YOUR INSTRUCTIONS:
Quote every one of the records below word for word, leaving the pictures out of your answer.

**** MATERIAL SUPPLIED

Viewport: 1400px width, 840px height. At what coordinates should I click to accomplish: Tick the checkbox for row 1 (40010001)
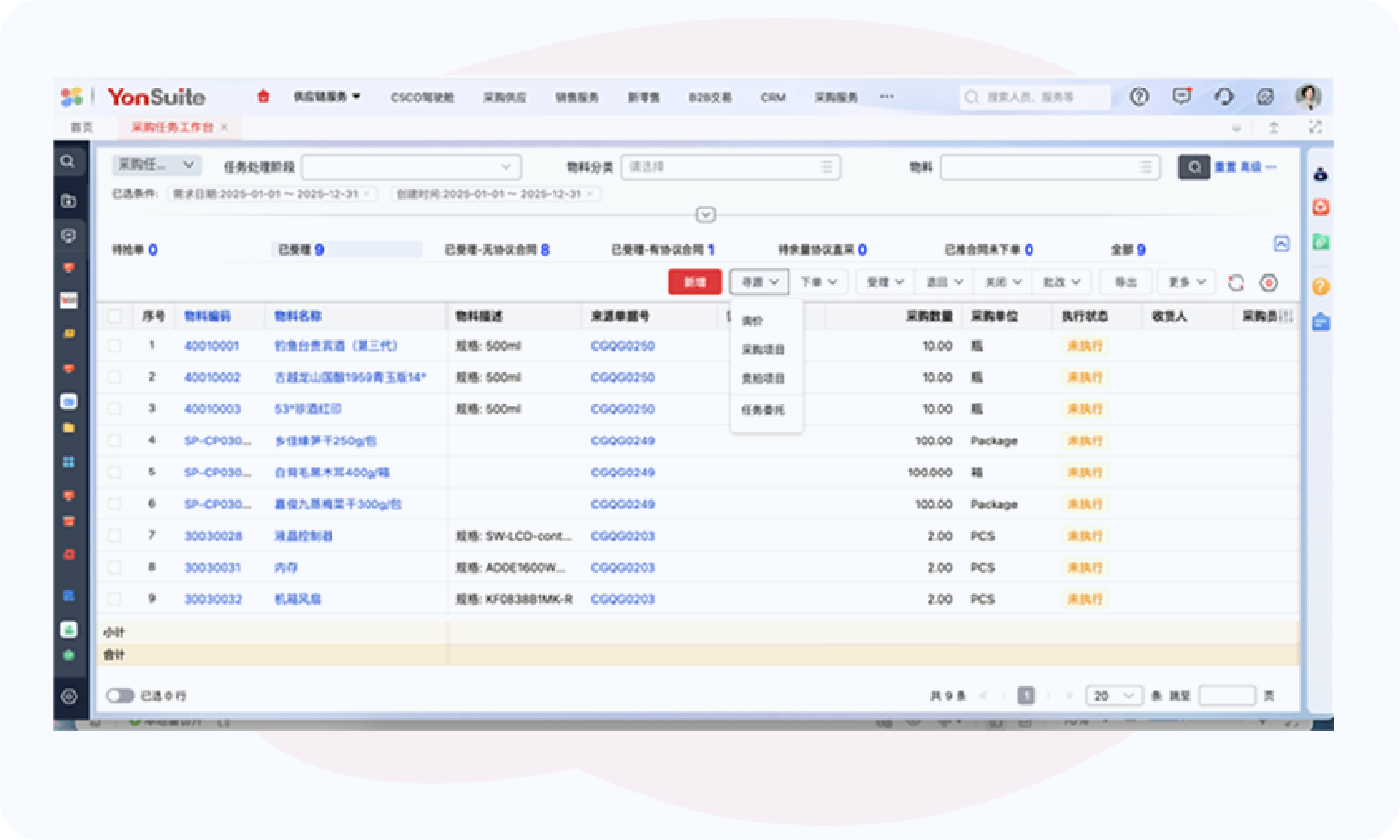[115, 346]
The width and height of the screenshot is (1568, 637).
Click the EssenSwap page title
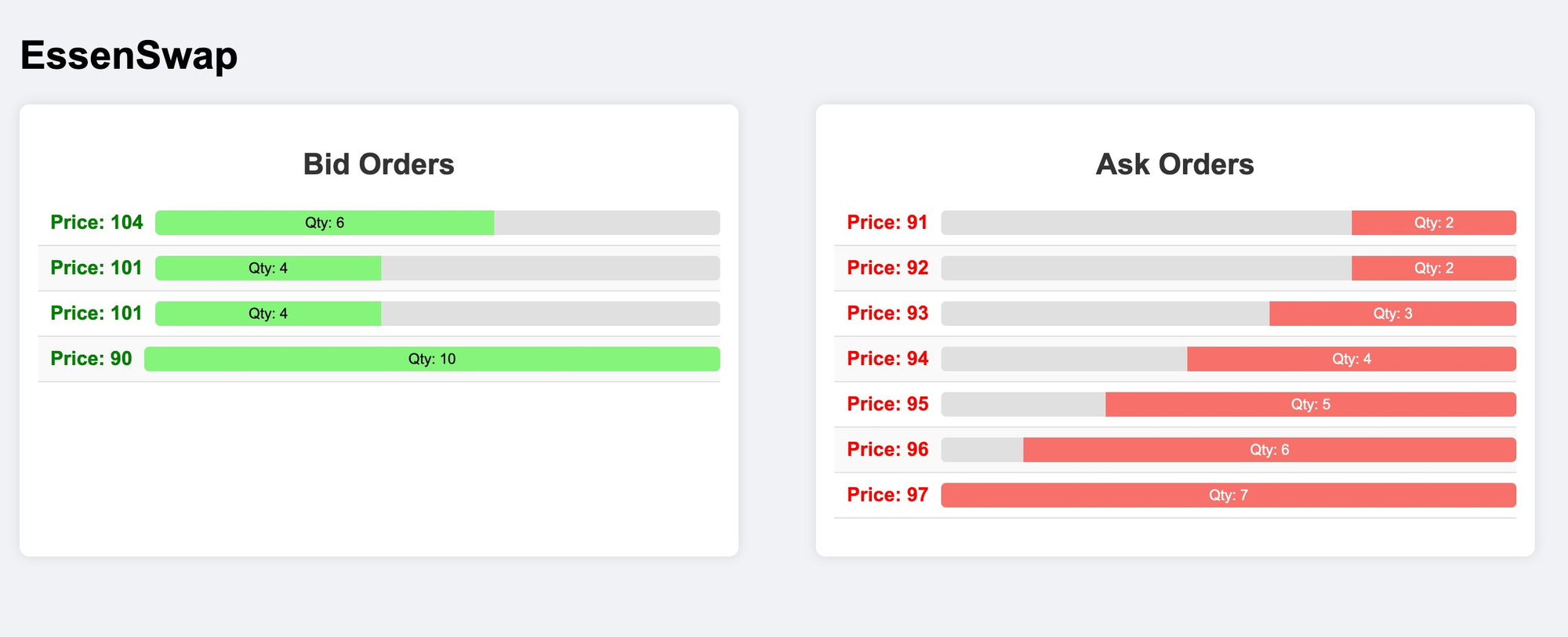pos(129,56)
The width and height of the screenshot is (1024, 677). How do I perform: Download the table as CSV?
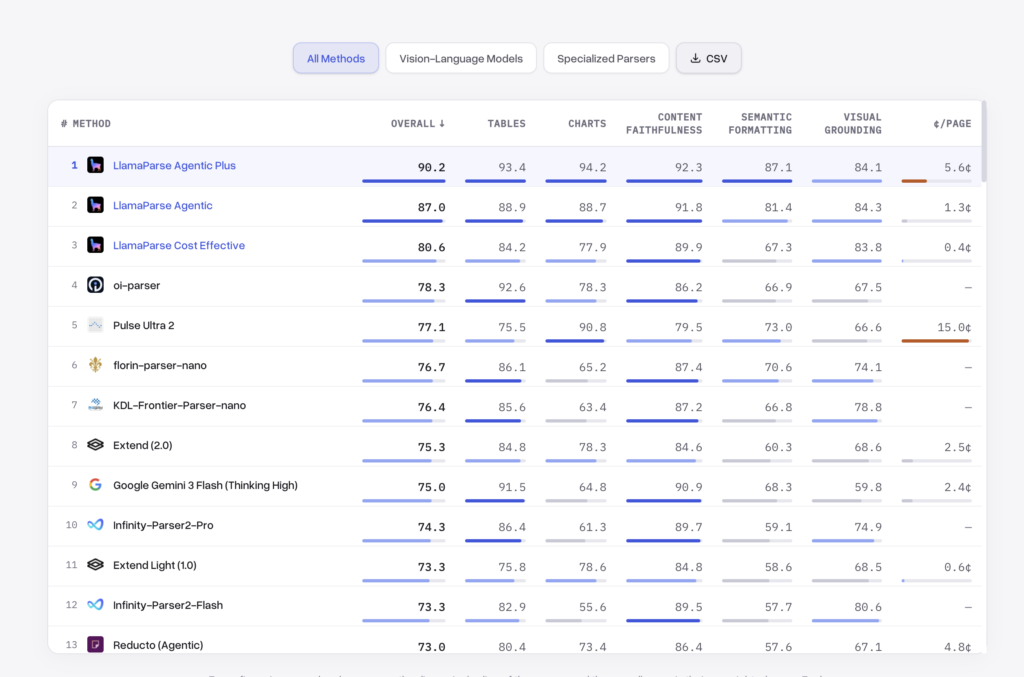709,58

********

RESPONSE TO THIS EXERCISE:
Viewport: 1400px width, 840px height. At what coordinates should I click to accomplish: Tick the checkbox for row 1 (40010001)
[115, 346]
The width and height of the screenshot is (1568, 637).
Click the EssenSwap page title
pos(129,56)
The width and height of the screenshot is (1024, 677). How do I perform: Download the table as CSV?
709,58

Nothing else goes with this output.